Rubasse digital infrared roaster has three main types of heating methods:
- Heating by shortwave Near-infrared direct irradiation and penetration: please find for more information 17 key points to Consider Before Purchasing your First Coffee roaster
- Hot air convection conduction: The main design concept of Rubasse convective exhaust system is that: the cold air passes through the glass tube in the centre part to cool down the heated infrared lamp and the cold air will therefore turn into hot air. The hot air spreads from the end of the glass tube to the drum and finally is exacted away from the front end. In addition to the complete utilisation of all the heat generated by the lamp, the heat dissipation also extends the life of the lamp. More importantly, through the adjustment of the fire and the damper, we can control the proportion of the hot air in the heat energy
- Contact conduction?
The infrared energy needs to be able to go through the glass tube of the lamp to warm the beans, so the glass tube must be heated to a high temperature. Heat does not move through the drum by way of conduction as the drum is a closed off area, which does not allow for infrared rays to pass through. Except for using infrared to warm up the beans, the rest of the infrared radiation will hit the iron pot and heat it up as well. If the iron pot of the Rubasse roaster reflects the infrared radiation and this radiation gets absorbed by the beans or the pot itself, it will eventually become very hot due to the contact heat generated from the absorption. By altering the intensity of the fire and the rate that the drum is revolving, the amount of heat transfer can be regulated.
Multi-layered roasting
- Drum with low-speed rotation: increase the heat conduct proportion
- Exhaust with low-speed rotation: multi-layered roasting technique.

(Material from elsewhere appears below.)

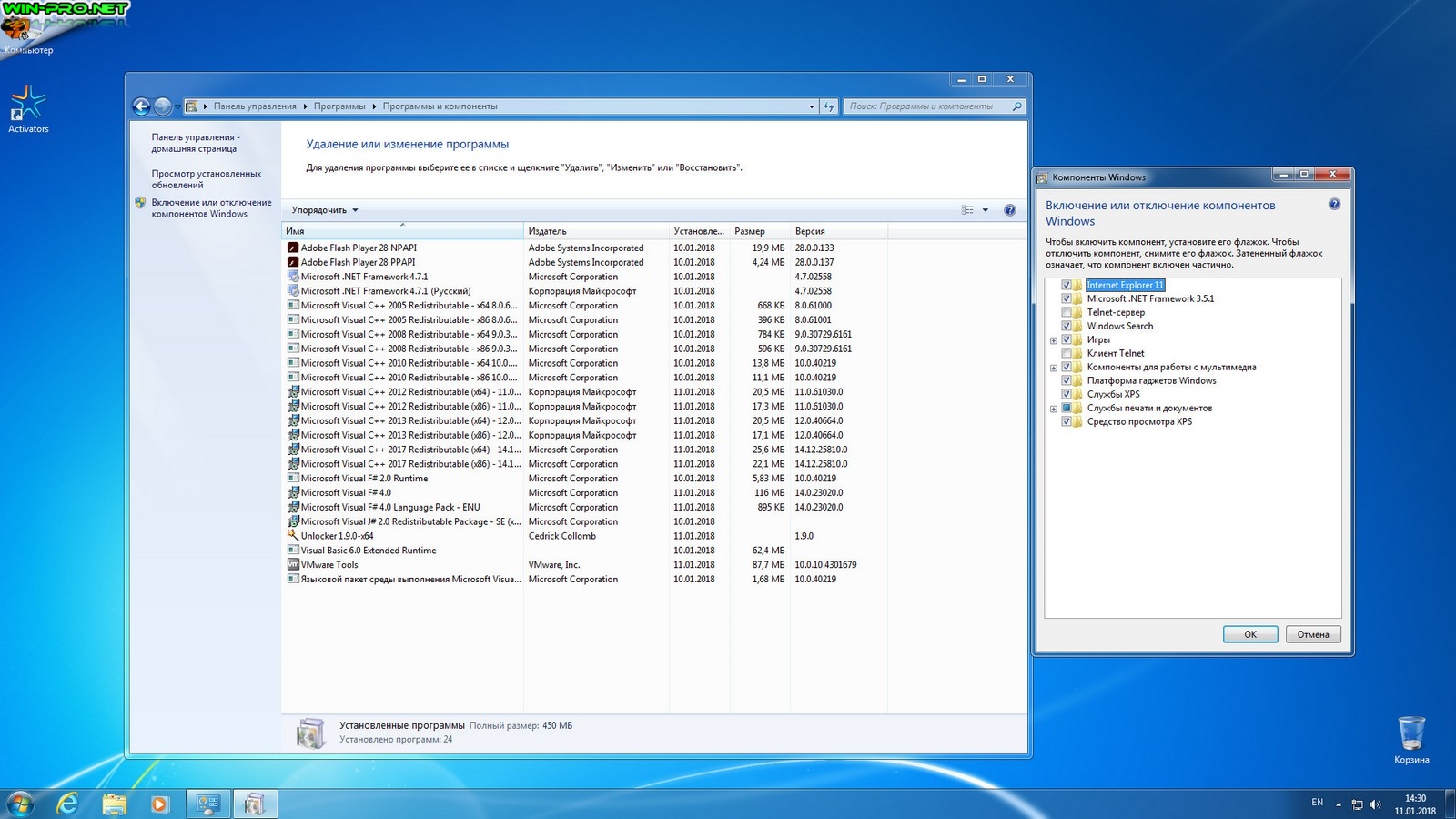The width and height of the screenshot is (1456, 819).
Task: Enable the Telnet-сервер checkbox
Action: coord(1067,312)
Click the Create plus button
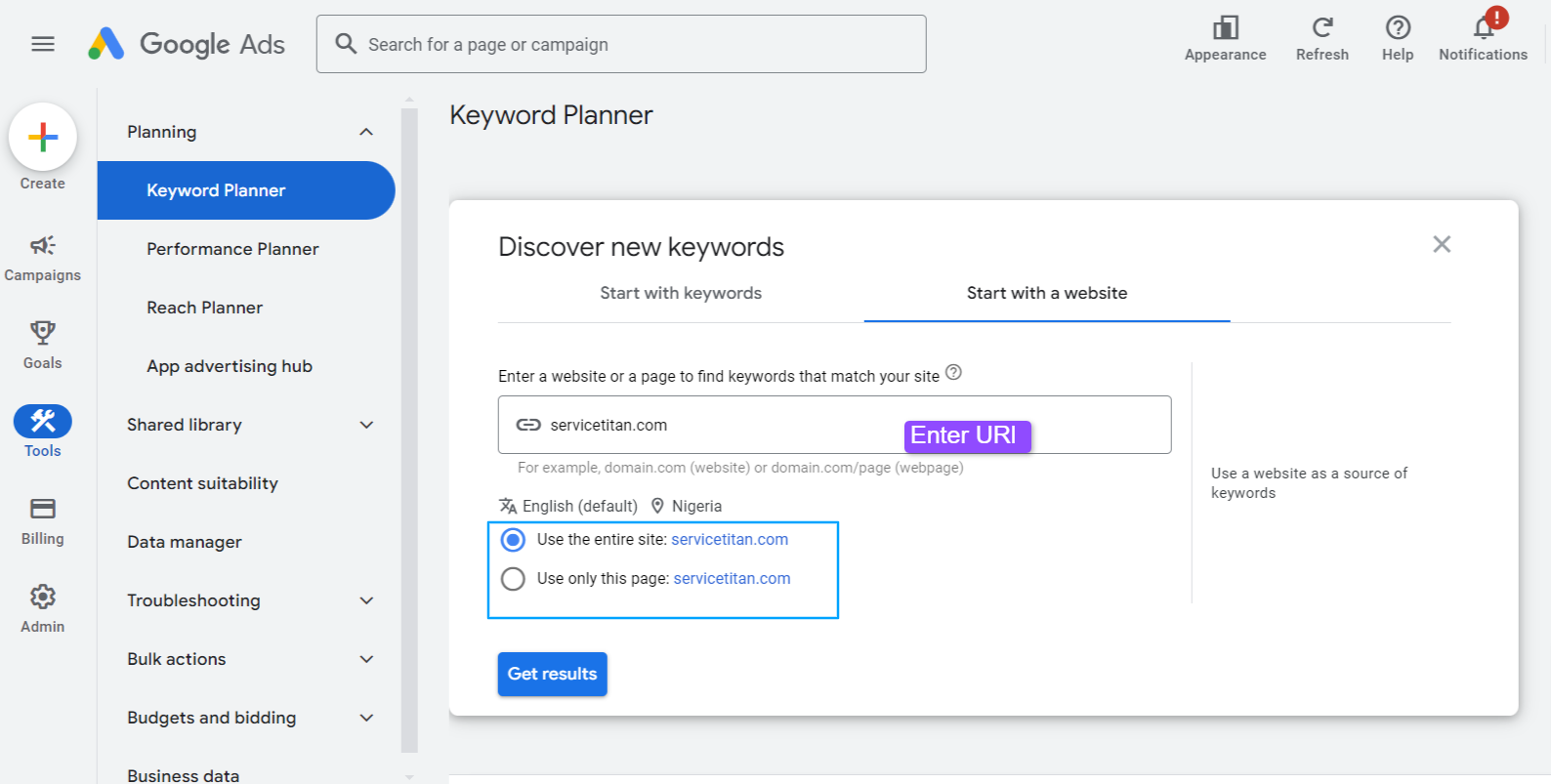 point(43,138)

- Fast roasting: to create and facilitate the differences between layers.
- Turn down the damper: to reduce the convection proportion.
High uniformity roasting
- Drum with high-speed rotation: to cut down the radiation proportion of infrared.
- Exhaust with high-speed rotation: high purity roasting technique.
- Low roasting: to create and facilitate purity, fragrance and sweetness.
- Turn up the damper: to increase the convection proportion.